Che è come dire: per un 5 in una sola materia sono costretti a ripetere un altro anno, cioè a ristudiare il 95 per cento delle materie valutate sufficienti. Per questo motivo la scuola in Europa non prevede le bocciature prima dei 16 anni, ma solo forme di valutazioni orientanti. I docenti che si sono resi responsabili di queste cattive scelte, loro sì andrebbero riselezionati, cioè riverificate le loro competenze didattiche, ma anche i presidi che le hanno avallate.
In poche parole, la scuola deve aiutare i giovani a trovare, per quanto possibile, la loro strada nella vita. Ed i migliori docenti sono quelli che mettono cuore e passione educativa, al di là del possesso di poche o molte conoscenze su questa o quella materia. Sono quelli che fanno brillare gli occhi, che trasmettono il gusto della ricerca personalizzata. Sapendo che nessuno studente è privo di talento, ma che i talenti sono diversi, che vanno indirizzati e orientati verso la loro piena realizzazione.
Abbiamo bisogno, oggi più di ieri, piu che di docenti che insegnano dall’alto, che usano il voto come arma di potere, degli educatori, dei suscitatori di coscienza, dei testimoni, delle guide. Con la crisi dei saperi oggi, più che sui contenuti autoreferenti delle varie discipline, i giovani hanno bisogno, attraverso gli stessi contenuti e le nozioni, di sviluppare metodi e percorsi capaci di orientarli verso sempre nuovi contenuti, competenze, conoscenze. Educare a scuola è un “passare attraverso”. Su questo principio dovremmo rimodulare la selezione dei migliori docenti e presidi, oltre il nostro finto egualitarismo.
Ai giovani, infine, è giusto dire la verità.

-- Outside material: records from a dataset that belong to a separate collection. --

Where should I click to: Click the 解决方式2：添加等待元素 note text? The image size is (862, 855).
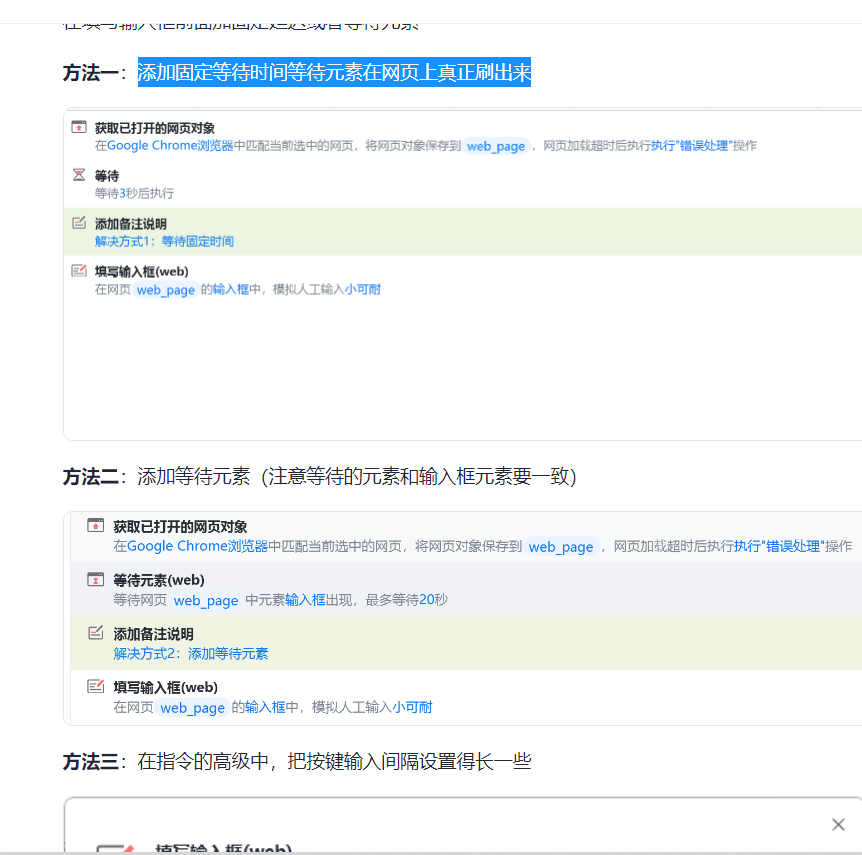(190, 653)
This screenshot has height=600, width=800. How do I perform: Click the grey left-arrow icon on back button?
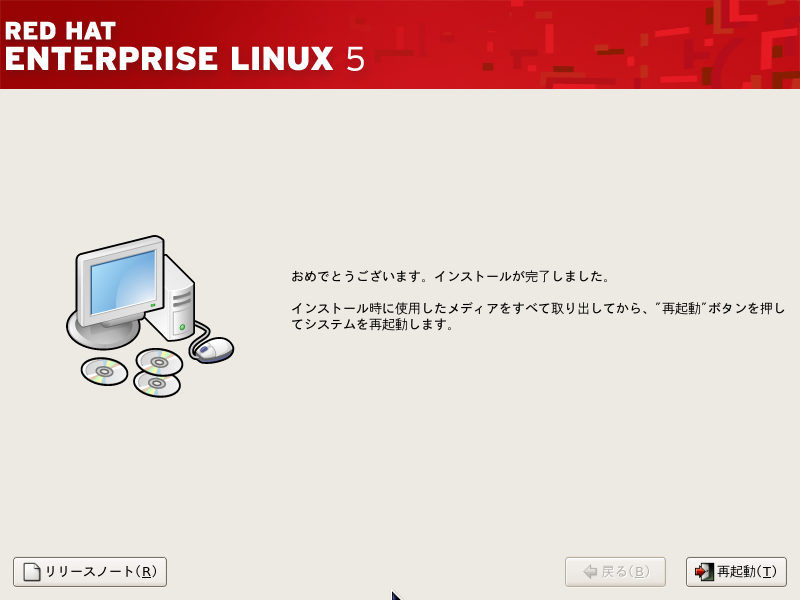(x=590, y=571)
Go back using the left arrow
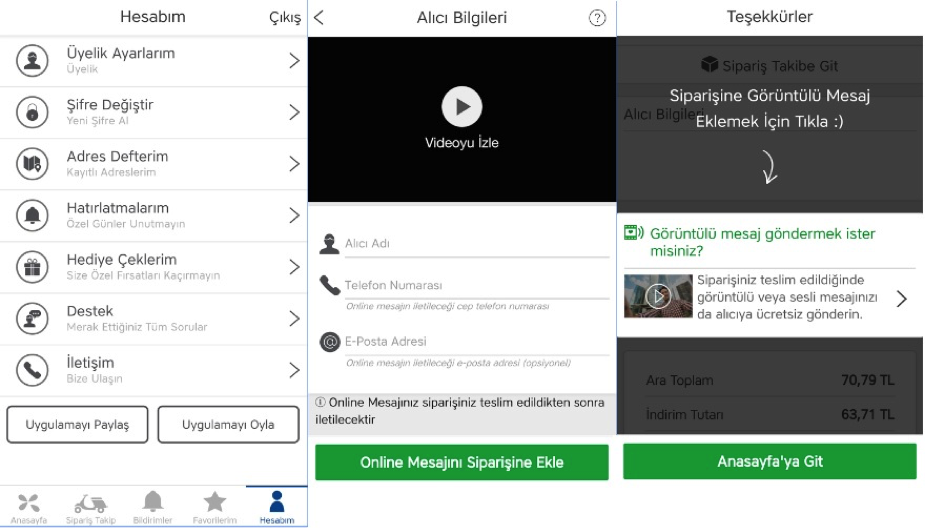Image resolution: width=945 pixels, height=528 pixels. click(x=319, y=18)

Perché questa ricerca come “passare attraverso” implica anche il gusto della fatica quotidiana, del sano sudore. Giusta integrazione, oltre la passione per i propri talenti.
Solo in questi termini, potremo dire, al di là dell’oramai quotidiano ottimismo della volontà del premier Letta, che la scuola è quel servizio pubblico che combatte le diseguaglianze, le iniquità, la propria inefficacia. Non bastano più, cioè, facili parole d’ordine e qualche investimento più o meno a pioggia. Ci vuole il senso della “restituzione sociale” insita nel concetto di “servizio pubblico”, ancora oggi assente.